Son parcours commence au centre de formation de l’Olympique de Marseille où il signera son premier contrat professionnel à l’été 2004. Il jouera cinq matches de championnat pour l’OM, mais le club phocéen s’en séparera pour cause de mauvais comportement. Il atterrit à Istres en L2 en 2005 sans grand succès. Il continue son périple avec le FC Sion avant de partir sans donner de nouvelles. Il disputera qu’une seule rencontre avec le club suisse. Enfin en 2007, il revient en France à l’AS Cannes en National après des essais infructueux à Saint-Étienne et Everton. Après ça, plus de nouvelles... Mais aujourd’hui, il a nouvelle chance de prouver sa valeur.
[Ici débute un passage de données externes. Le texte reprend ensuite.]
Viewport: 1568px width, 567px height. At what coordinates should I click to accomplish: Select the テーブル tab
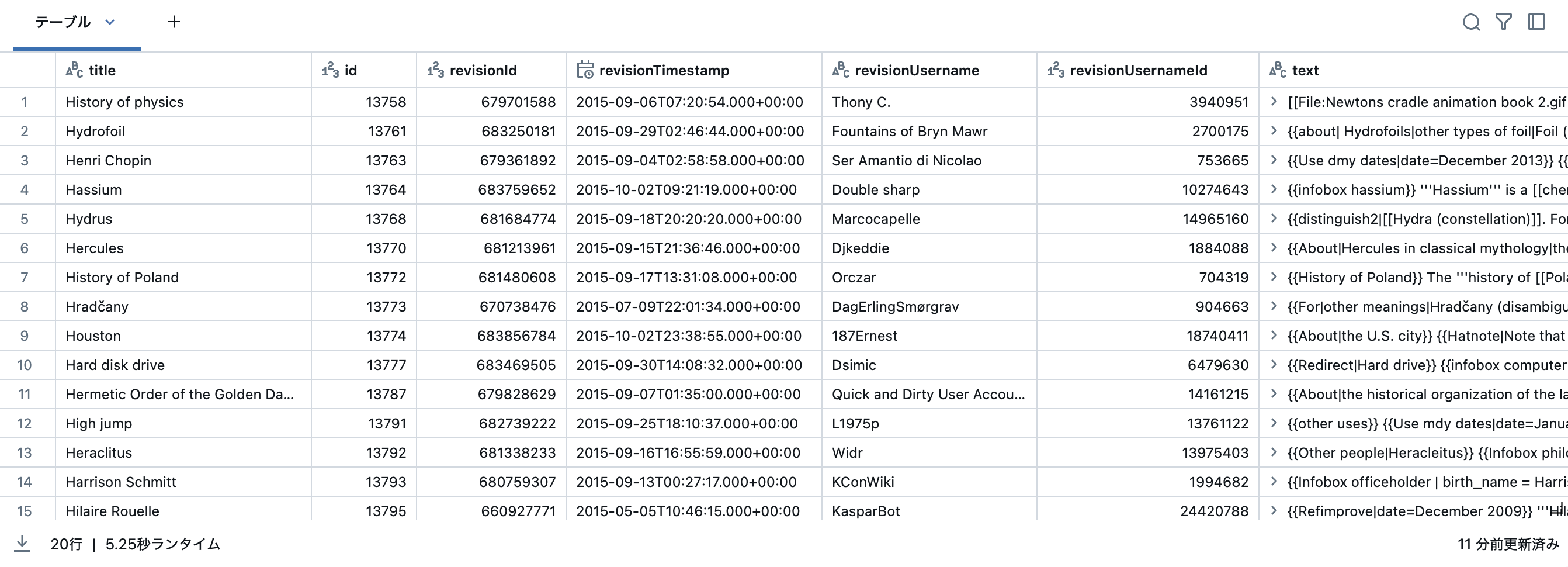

Yahiaoui, milieu de terrain, est à l’essai avec un club de National. C’est l’UJA Alfortville, qui vient d’être promu dans la troisième division française. Il doit donc séduire William Longuet, entraîneur du club francilien comme l’attaquant, Mansour Boutabout, et le gardien de but, Gérard Gnanhouan. C’est peut-être l’ultime chance pour ce, encore, jeune joueur au fort caractère de pouvoir exister à haut niveau dans l’univers du football hexagonal. Dans le cas contraire, il retrouvera un anonymat certain et cela pourrait provoquer même une fin de carrière prématurée.